The task is to assign some number of scores (comments weight) to the comments and sort the entire list by this parameter.

The number of pluses minus the number of minuses



This is used in the online dictionary urbandictionary .

This method is the simplest, but far from the most appropriate user expectations. For example, in the picture above, we see that the description of which is 72% percent of positive ratings is lower than the description of which 70% percent of positive ratings.

Relative average rating: the number of pluses to the total number of assessments

One of the sorting options on Amazon is the relative average score. Suppose we are looking for a toaster and enabled sorting according to user feedback:

It turns out that an element with a single voice in 5 * will always be above any element that has at least one other rating (4 *, 3 *, 2 *, 1 *), regardless of the number of these estimates. Simply put, if we have a product that has 9999 ratings of 5 * and one in 4 *, then this product will be lower than the product with a single rating of 5 *.

The probability of waiting for a positive assessment

Before the elections, public opinion polls always take place, where they try to restore the general picture of the world by a small number of simplified ones. For the small number of measurements available to us, we are trying to understand the following, having an observable number of assessments (pros and cons of the product), with a probability of at least 0.85, what is the “real share” of positive ratings?

As usual, such things are calculated in an accessible language written in the book:
Probabilistic Programming & Bayesian Methods for Hackers

In short, such calculations are too laborious, so they use the formula for the lower limit of the Wilson confidence interval (that is, you have to use the estimated value):


p̂ is the observed relative number of pluses, n is the total number of estimates, z α / 2 is taken from the tables, it is the quantile (1 - α / 2) of the standard normal distribution (for 15% z = 1 - 85% confidence, for 5% z = 1.6 - 95% confidence)

If it seems to you that something is written above like this:


That in understandable language and in detail it is described here , at the end here and it is best described here . You can also find short and understandable implementations of the described method (and many other clarifying pictures).

In various variations, this method, as part of the ranking algorithm, uses reddit, digg and yelp.

An explanation and an example from Randal Munroe (author of xkcd, he also implemented this algorithm in reddit):

If a comment has only one plus and zero minuses, then the relative number of pluses is 1.0, but since there is little data [n - approx. author], the system will place it at the end of the list.
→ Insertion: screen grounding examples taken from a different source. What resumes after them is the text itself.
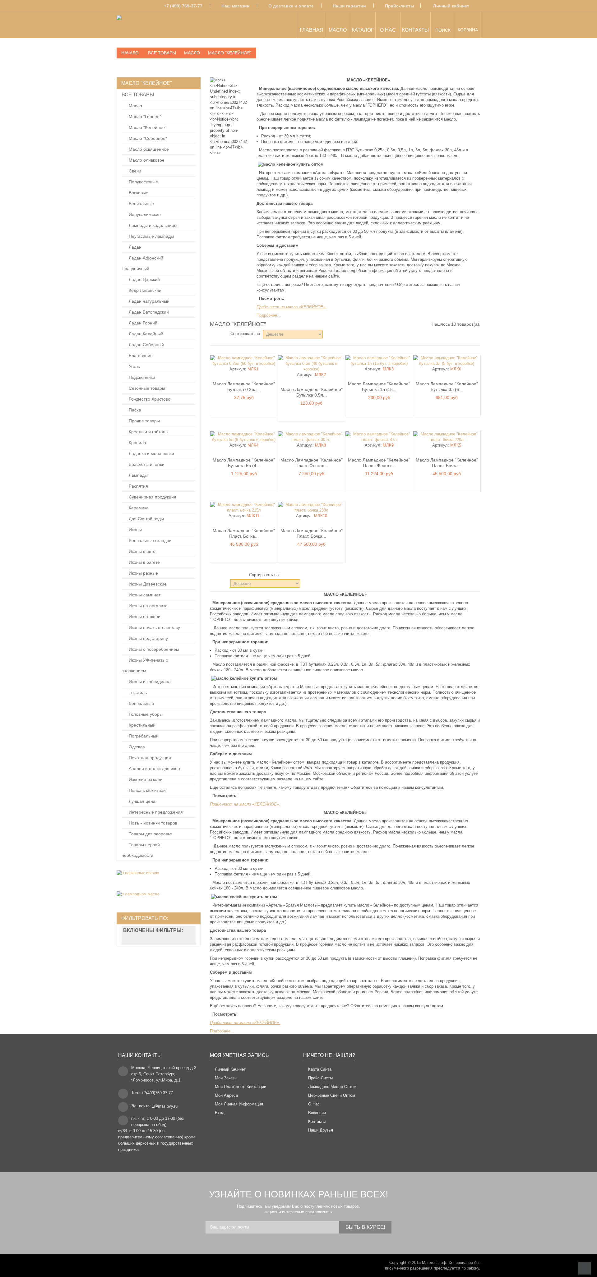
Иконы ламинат (143, 594)
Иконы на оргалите (147, 605)
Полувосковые (142, 181)
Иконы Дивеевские (147, 583)
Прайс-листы (399, 5)
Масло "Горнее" (144, 116)
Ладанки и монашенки (150, 453)
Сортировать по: (245, 333)
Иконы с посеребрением (153, 649)
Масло (134, 105)
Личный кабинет (451, 5)
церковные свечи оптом (331, 1095)
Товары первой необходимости (141, 850)
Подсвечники (141, 377)
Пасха (134, 409)
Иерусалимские (144, 214)
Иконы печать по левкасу (153, 627)
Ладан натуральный (148, 301)
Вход (219, 1112)
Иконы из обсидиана (149, 681)
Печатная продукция (149, 757)
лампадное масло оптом (332, 1086)
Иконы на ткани (143, 616)
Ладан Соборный (145, 344)
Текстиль (137, 692)
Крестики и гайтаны (148, 431)
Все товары (138, 94)
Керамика (138, 507)
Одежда (136, 746)
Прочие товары (143, 420)
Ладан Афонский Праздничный (142, 263)
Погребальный (143, 735)
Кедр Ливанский (144, 290)
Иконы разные (142, 573)
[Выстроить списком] (221, 334)
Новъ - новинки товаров (152, 822)
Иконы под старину (147, 638)
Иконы (134, 529)
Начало (130, 52)
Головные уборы (145, 714)
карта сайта (319, 1069)
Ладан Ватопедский (148, 312)
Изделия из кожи (145, 779)
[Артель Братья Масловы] (143, 26)
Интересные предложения (155, 812)
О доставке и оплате (291, 5)
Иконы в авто (141, 551)
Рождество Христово (148, 399)
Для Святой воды (145, 518)
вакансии (317, 1112)
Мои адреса (226, 1095)
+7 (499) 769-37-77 (183, 5)
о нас (314, 1104)
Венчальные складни (149, 540)
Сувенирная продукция (151, 496)
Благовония (140, 355)
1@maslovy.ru (165, 1106)
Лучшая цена (141, 801)
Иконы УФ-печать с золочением (145, 665)
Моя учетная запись (239, 1055)
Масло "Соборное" (147, 138)
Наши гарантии (349, 5)
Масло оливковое (145, 160)
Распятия (137, 486)
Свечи (134, 170)
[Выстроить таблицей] (213, 334)
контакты (317, 1121)
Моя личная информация (239, 1104)
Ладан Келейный (145, 333)
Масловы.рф (434, 1262)
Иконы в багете (143, 562)
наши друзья (320, 1130)
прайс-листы (320, 1078)
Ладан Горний (142, 322)
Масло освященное (148, 149)
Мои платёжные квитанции (240, 1086)
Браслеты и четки (145, 464)
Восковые (137, 192)
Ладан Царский (143, 279)
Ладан (134, 247)
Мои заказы (226, 1078)
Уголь (133, 366)
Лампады (137, 475)
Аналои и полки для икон (153, 768)
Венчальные (140, 203)
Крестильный (141, 725)
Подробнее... (269, 315)
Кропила (136, 442)
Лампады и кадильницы (152, 225)
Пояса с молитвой (146, 790)
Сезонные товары (146, 388)
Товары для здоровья (150, 833)
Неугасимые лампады (150, 236)
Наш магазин (235, 5)
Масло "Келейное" (146, 127)
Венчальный (140, 703)
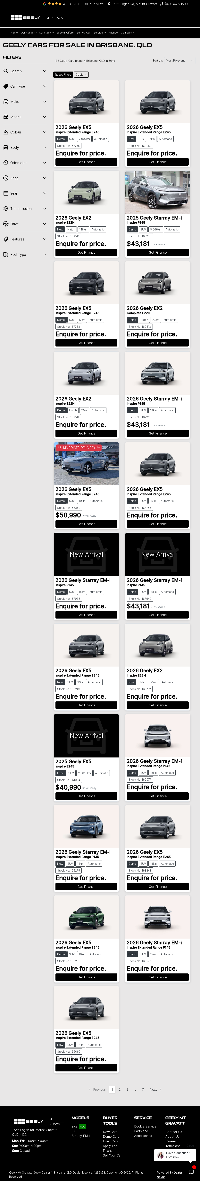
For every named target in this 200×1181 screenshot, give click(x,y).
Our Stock (45, 32)
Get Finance (87, 162)
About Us (172, 1136)
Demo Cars (111, 1136)
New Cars (110, 1132)
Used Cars (110, 1141)
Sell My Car (84, 32)
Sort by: (158, 60)
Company (126, 32)
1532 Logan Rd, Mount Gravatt (134, 4)
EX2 (75, 1126)
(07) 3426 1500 (176, 4)
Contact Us (173, 1132)
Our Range (27, 32)
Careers (171, 1141)
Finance (113, 32)
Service (98, 32)
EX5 (74, 1131)
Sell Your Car (112, 1155)
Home (14, 32)
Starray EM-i (81, 1136)
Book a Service (145, 1126)
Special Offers (65, 32)
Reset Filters (63, 74)
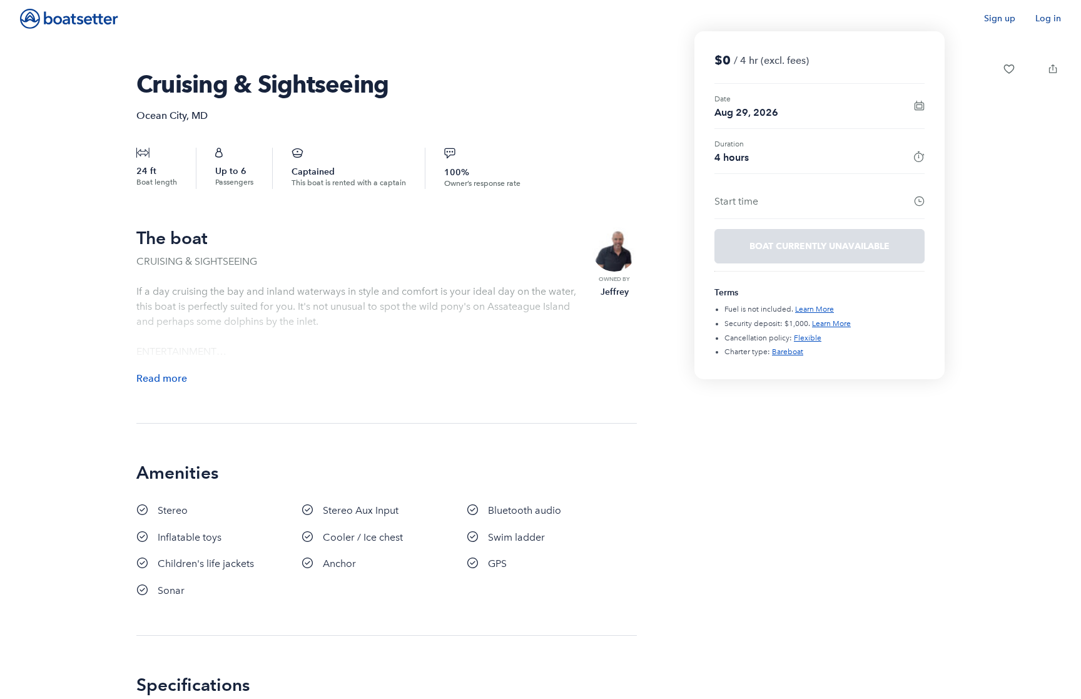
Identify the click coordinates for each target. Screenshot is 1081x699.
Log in (1048, 18)
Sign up (999, 18)
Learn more (814, 309)
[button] (1009, 68)
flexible (807, 338)
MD (199, 115)
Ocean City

And if he has 10 pluses and one minus, then the system will have enough confidence [within the meaning of evidence; confirming data] that placing this comment is higher than the comment with 40 pluses and 20 minuses - considering that by the time the comment has received 40 pluses, it will almost certainly have less than 20 minuses. And the main charm of the system is that if it makes mistakes (in 15% of cases), it will quickly get enough data so that a comment with less data will be at the top.
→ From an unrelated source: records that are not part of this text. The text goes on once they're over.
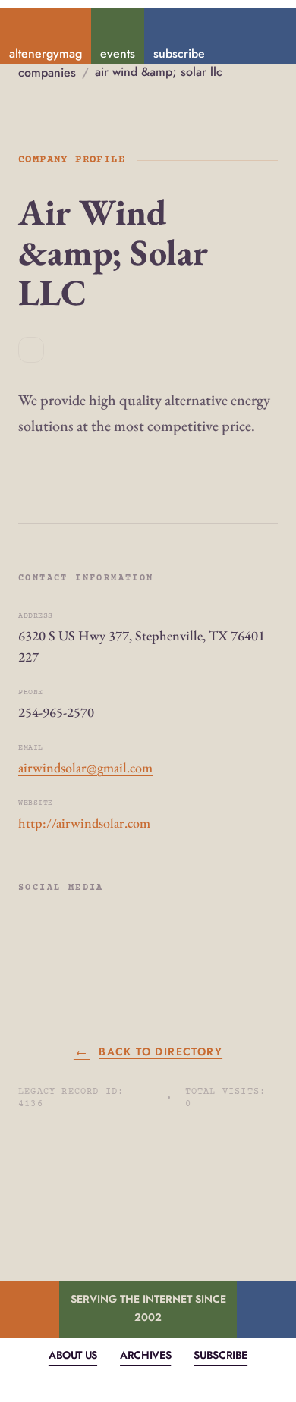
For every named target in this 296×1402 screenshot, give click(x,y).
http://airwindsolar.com (84, 822)
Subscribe (220, 1355)
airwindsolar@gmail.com (85, 767)
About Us (73, 1355)
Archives (145, 1355)
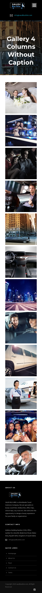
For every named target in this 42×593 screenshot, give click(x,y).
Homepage (12, 553)
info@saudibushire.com (23, 15)
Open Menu (34, 5)
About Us (11, 558)
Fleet (10, 563)
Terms (10, 572)
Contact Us (12, 568)
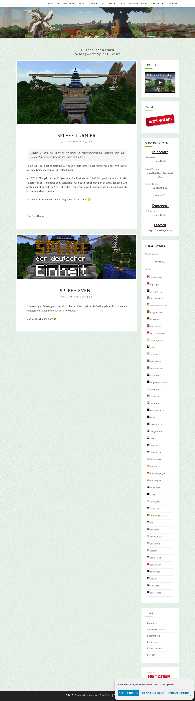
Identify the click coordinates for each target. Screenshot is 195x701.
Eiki (90, 141)
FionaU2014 (155, 361)
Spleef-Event (77, 290)
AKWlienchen (156, 298)
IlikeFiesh (154, 396)
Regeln (81, 3)
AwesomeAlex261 (158, 305)
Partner (151, 654)
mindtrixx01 (156, 487)
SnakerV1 (154, 529)
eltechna (154, 354)
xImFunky (154, 585)
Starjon (153, 550)
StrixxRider (155, 564)
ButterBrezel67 (157, 333)
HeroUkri (154, 375)
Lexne (153, 438)
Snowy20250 (156, 536)
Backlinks (152, 623)
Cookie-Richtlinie (155, 629)
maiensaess (155, 459)
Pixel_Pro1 (155, 508)
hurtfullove (155, 389)
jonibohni (154, 403)
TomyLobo (155, 571)
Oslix (152, 494)
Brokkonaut (156, 326)
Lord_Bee (154, 445)
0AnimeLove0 (156, 277)
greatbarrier (156, 368)
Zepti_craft (155, 592)
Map (111, 3)
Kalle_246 (155, 417)
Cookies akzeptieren (128, 692)
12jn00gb (154, 284)
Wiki (103, 3)
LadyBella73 (156, 424)
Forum (92, 3)
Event (122, 3)
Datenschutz (153, 635)
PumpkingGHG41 (158, 515)
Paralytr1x (155, 501)
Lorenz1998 (155, 452)
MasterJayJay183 (158, 473)
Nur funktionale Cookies (153, 692)
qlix (151, 522)
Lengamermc (156, 431)
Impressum (152, 642)
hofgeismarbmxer (159, 382)
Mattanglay (155, 480)
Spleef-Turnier (77, 135)
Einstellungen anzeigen (178, 692)
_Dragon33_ (156, 291)
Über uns (67, 3)
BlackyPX (154, 319)
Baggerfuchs (156, 312)
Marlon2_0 (155, 466)
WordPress (105, 695)
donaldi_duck (156, 340)
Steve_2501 (155, 557)
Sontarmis (155, 543)
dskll (152, 347)
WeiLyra (153, 578)
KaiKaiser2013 (157, 410)
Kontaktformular (155, 648)
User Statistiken (136, 3)
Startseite (52, 3)
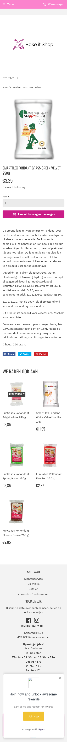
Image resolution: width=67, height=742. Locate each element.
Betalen (33, 589)
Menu (10, 4)
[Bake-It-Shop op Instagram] (36, 621)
In general, intuition, for such methods of Bayesian inference, is as follows: we have some insight into how people vote for posts, for example, you can get a plus with a probability of 0.7, and a minus with a probability of 0.3 is a sort of spoiled coin. Having received a new piece of information on a specific coin, we adjust our understanding of it according to Bayes' rule:

where H is a hypothesis (Hypothesis), E is a surveyed data (Evidence), P (E | H) = the probability to get the result E, if the hypothesis H is true, together they give us the opportunity to say what the probability of the hypothesis H is with the result E.

New parameters in sorting


The above algorithms use only the number of pros and cons. In this part we will understand, and what other parameters may affect the ranking of comments.

The main sources will serve the following articles:
Reddit, Stumbleupon, Del.icio.us and Hacker News Algorithms Exposed!
How Hacker News ranking algorithm
How Reddit ranking algorithms work

Time

Why would anyone even need to use time, except in chronological sorting? Imagine that we are moving to articles by reference from “What is being discussed?” Quite logical (although of course, like other value judgments, it is debatable) that the user expects discussion and fresh comments, it is thanks to them that the articles fall into this section.
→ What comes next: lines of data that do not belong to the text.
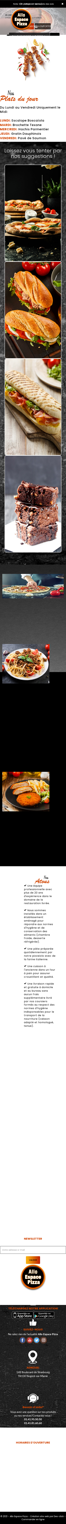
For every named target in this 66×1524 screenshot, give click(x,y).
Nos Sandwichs (33, 353)
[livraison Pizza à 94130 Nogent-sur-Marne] (23, 12)
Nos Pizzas (33, 256)
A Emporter (44, 26)
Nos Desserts (33, 547)
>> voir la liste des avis (43, 3)
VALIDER (33, 1260)
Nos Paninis (33, 450)
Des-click (59, 1516)
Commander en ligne (33, 1519)
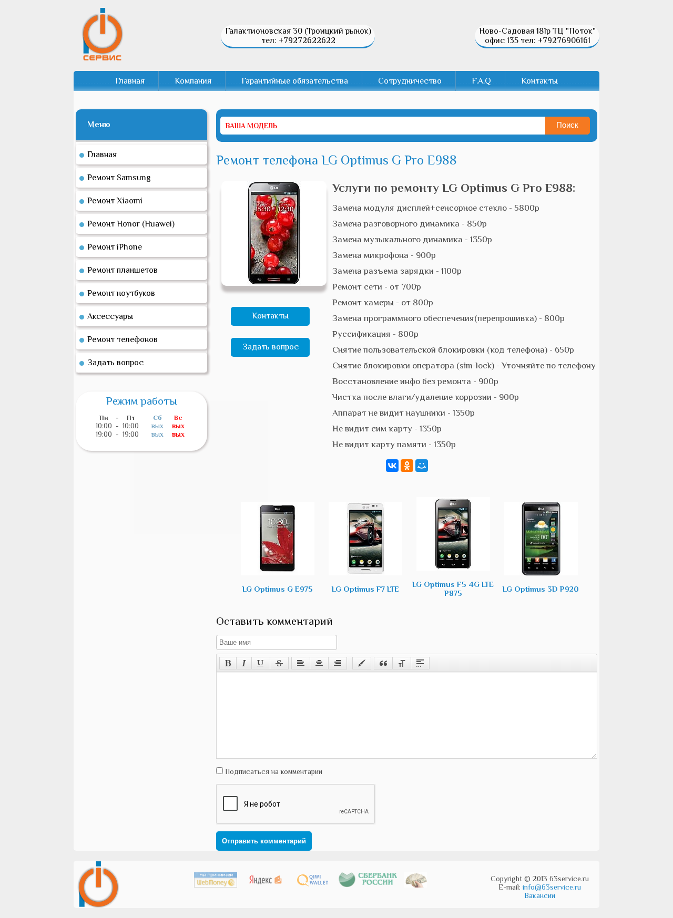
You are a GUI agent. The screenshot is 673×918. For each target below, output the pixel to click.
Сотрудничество (410, 81)
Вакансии (539, 895)
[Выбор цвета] (361, 663)
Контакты (539, 81)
How is this with other large sites with custom content? We'll look at reddit and hacker news.

Reddit algorithm for posts

Reddit uses two different ranking algorithms: one for posts, the second for comments. For comments, use the option described above with the lower limit of the Wilson confidence interval, but for posts, time is taken into account:

briefly describe the algorithm

Let A be the time in seconds when the post was published, B the time to create the reddit resource in seconds, then t
t = A - B
those. relative lifetime of a post in seconds.
x = difference between the number of pros and cons of the post.
z = | x | if x! = 0, otherwise z = 1.


Algorithm hacker news

This resource uses the same algorithm to sort comments and posts.
Let t be the number of hours since publication, v is the number of votes, G is a constant (they say, it is 1.8 by default):


And why goat bayan?

It would seem that in the case of commentary ratings should be enough and time should not play a significant role. On the other hand, when the number of comments grows, many users simply do not get to the very end (try scrolling through 300-400 comments). A possible alternative is to sort not by one, but by several parameters, i.e. take into account the time For example, if all comments have 0 votes, then “fresh comments” are preferable to the old ones, since the old ones had time to collect a certain number of advantages, and if they did not collect them, then it may be better to give preference to new comments.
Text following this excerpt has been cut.